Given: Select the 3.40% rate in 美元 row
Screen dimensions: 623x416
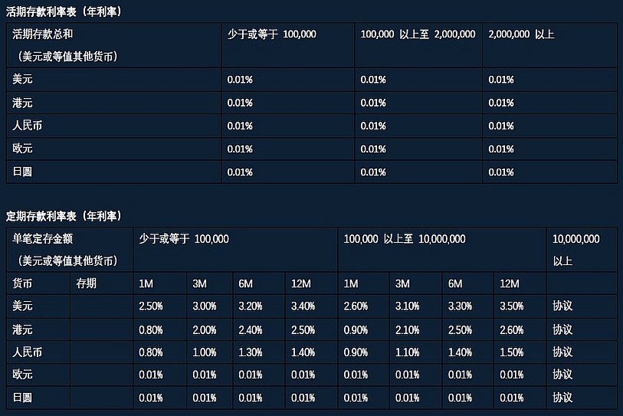Looking at the screenshot, I should pos(302,306).
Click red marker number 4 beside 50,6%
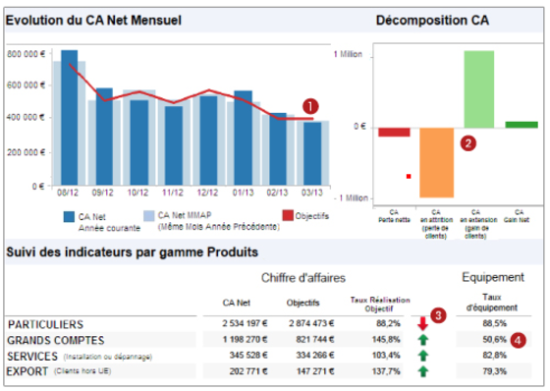The image size is (550, 391). coord(519,340)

════════════════════

- EXERCISE OBJECTIVE: Restate the entries above word for word, keeping pictures out of the copy.

- PROBLEM SOLUTION:
Given: Select the 3.40% rate in 美元 row
Screen dimensions: 623x416
Looking at the screenshot, I should pos(302,306).
Click red marker number 4 beside 50,6%
The image size is (550, 391). coord(519,340)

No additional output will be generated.